S is formed by joining together an ordered list, L, of words from W (possibly with repeats).
For each word in L, some ending letter(s) must match the starting letters of the next word.
When L is joined into S, those overlapping letters appear only once.
The shorter the string S, the better.

To make sure we understand the definition, I'll define the function S = portman(L). To find the overlap between two words, portman considers each suffix of the previous word and takes the longest suffix that starts the next word; we drop that from the word. (I'll also define functions to list the prefixes and suffixes of a word.)

In [1]:

def portman(words):
    "Join a sequence of words, eliminating from each word the overlap with previous word."
    prev = words[0]
    result = [prev]
    for word in words[1:]:
        overlap = next(filter(word.startswith, suffixes(prev)))
        result.append(word[len(overlap):])
        prev = word
    return ''.join(result)

def prefixes(word) -> list:
    "All non-empty prefixes of word, shortest first."
    return [word[:i+1] for i in range(len(word))]

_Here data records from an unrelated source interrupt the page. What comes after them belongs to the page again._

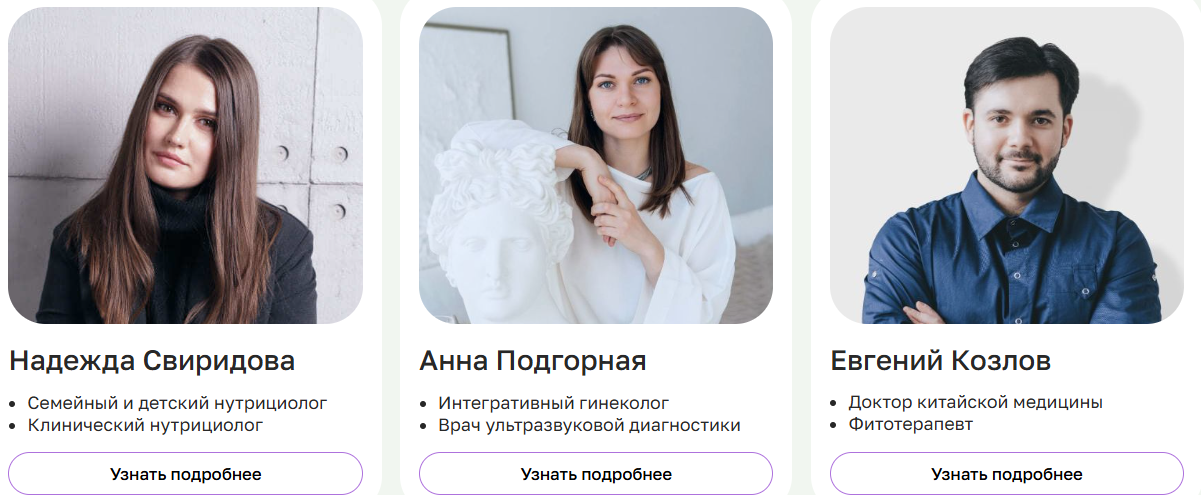Select the text Фитотерапевт
This screenshot has height=495, width=1201.
point(910,425)
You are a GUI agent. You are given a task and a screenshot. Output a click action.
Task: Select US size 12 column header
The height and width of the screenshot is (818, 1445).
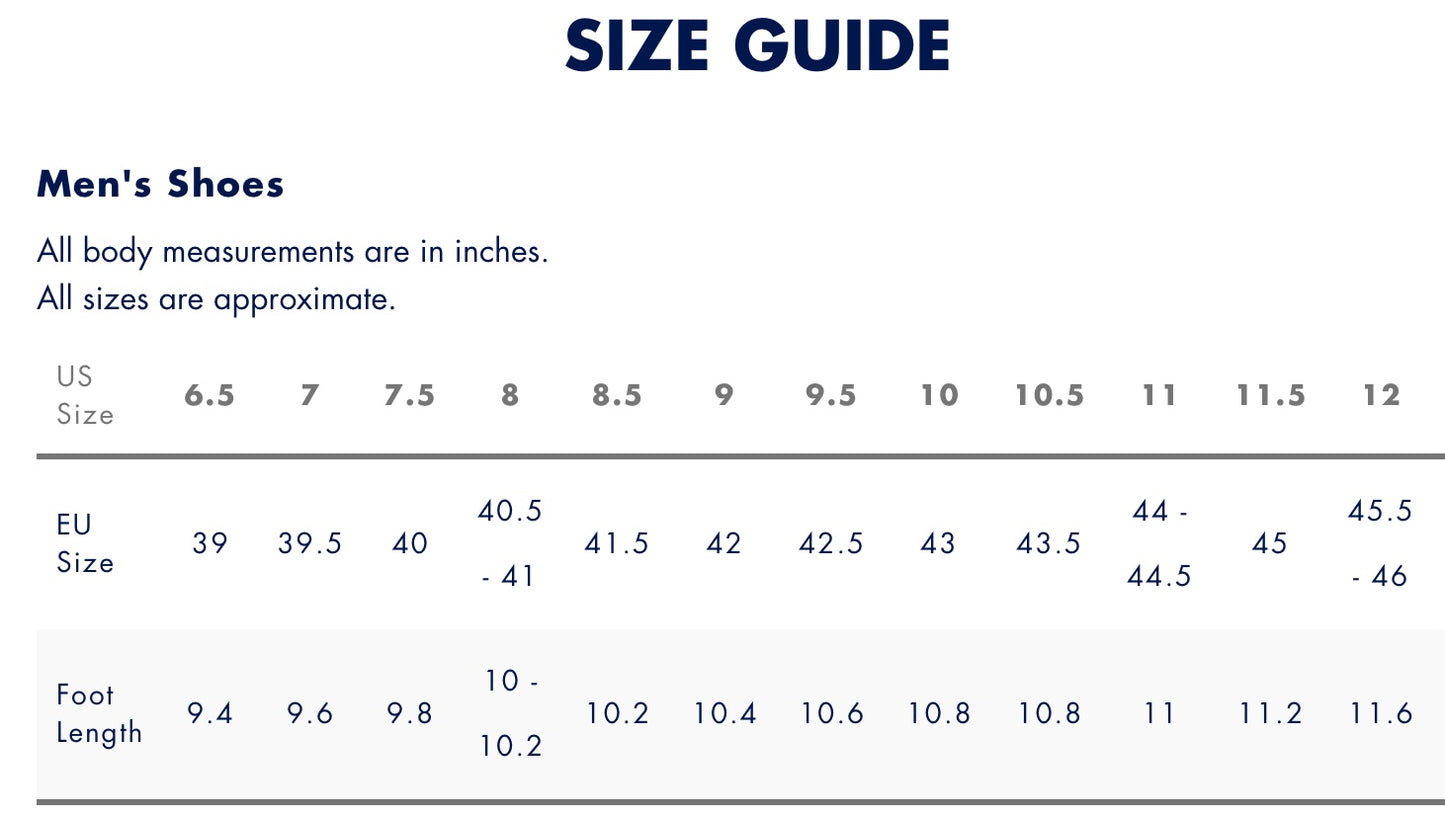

def suffixes(word) -> list:
    "All non-empty suffixes of word, longest first."
    return [word[i:] for i in range(len(word))]

In [2]:

# An example:
W = {'on', 'one', 'two', 'won'}
S = 'twone'
L = ['two',
      'won',
       'on',
       'one']

assert portman(L) == S
assert all(w in S for w in W)
assert set(L) == W
assert portman(['eskimo', 'kimono', 'monolith']) == 'eskimonolith'
assert prefixes('word') == ['w', 'wo', 'wor', 'word']
assert suffixes('word') == ['word', 'ord', 'rd', 'd']

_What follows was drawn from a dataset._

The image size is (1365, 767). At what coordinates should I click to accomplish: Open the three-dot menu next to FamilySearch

Note that portman(['one', 'two']) would raise an error, because there is no overlap from 'one' to 'two'.

Problem-Solving Strategy¶

I watched part of Tom Murphy's entertaining video, but then I stopped because I wanted to solve the problem at least partially on my own. Here's my strategy:

To start with, I'll need a list of words. Murphy provides 108,709 words that I'll read that into a Dictionary data structure.
This is clearly an NP-hard problem, so a greedy solution will suffice.
In my traveling salesperson notebook I show a greedy nearest neighbor solution: start at one city and continually go to the nearest unvisited city until all cities are visited. We can do a similar thing here: start at one word, and repeatedly go to the previously-unused word that maximizes overlap, until all words are used.
However, this strategy has a problem: at some point it is likely that none of the remaining unused words overlap the current word. In that case, we'll need to re-use a word; I'll try to choose one that is short and that bridges to one of the remaining unused words.

Loading the Dictionary¶

My Dictionary data structure contains three things:

A set of words.
A set of what I call unique words: the words that are not contained within other words. For example, "on" is contained within "one", so "on" would be in the set of words, but not the set of unique words.
Above I said I wanted to find "previously-unused word that maximizes overlap." To facilitate that, I'll store a mapping from an overlap to a list of the words that have that overlap as a prefix, for example {'o': ['on', 'one', ...], ...}

In [3]:

from collections import defaultdict, Counter
from functools import lru_cache

class Dictionary:
    "A collection of words, with prefixes and unique words precomputed."
    def __init__(self, stream):
        self.words = {w.strip().lower() for w in stream}
        self.uniq  = self.words - subwords(self.words)
        self.pre   = multimap((p, w) for w in self.words for p in prefixes(w))
        
def subwords(words) -> set:
    "All words that are hiding inside any of these words."
    return {sub for word in words
                for i in range(len(word))
                for sub in prefixes(word[i:])
                if sub is not word and sub in words}

def multimap(pairs) -> dict:
    "Given (key, val) pairs, make a dict of {key: [val,...]}."
    result = defaultdict(list)
    for key, val in pairs:
        result[key].append(val)
    return result

In [4]:

# A small example:
W = {'on', 'one', 'two', 'won'}
d = Dictionary(W)
d.words, d.uniq, dict(d.pre)

Out[4]:

({'on', 'one', 'two', 'won'},
 {'one', 'two', 'won'},
 {'w': ['won'],
  'wo': ['won'],
  'won': ['won'],
  'o': ['one', 'on'],
  'on': ['one', 'on'],
  'one': ['one'],
  't': ['two'],
  'tw': ['two'],
  'two': ['two']})

That looks right. Now I can load the big dictionary, call it D, and explore it a bit:

In [5]:

D = Dictionary(open('wordlist.asc'))

In [6]:

len(D.words), len(D.uniq), len(D.pre), D.pre['somew']

Out[6]:

(108709,
 64389,
 249623,
 ['somewhats',
  'somewhen',
  'somewise',
  'someway',
  'somewhere',
  'someways',
  'somewhat'])

Finding Sequences of Overlapping Words¶

The function natalie will take a Dictionary as input and produce a list of overlapping words, e.g.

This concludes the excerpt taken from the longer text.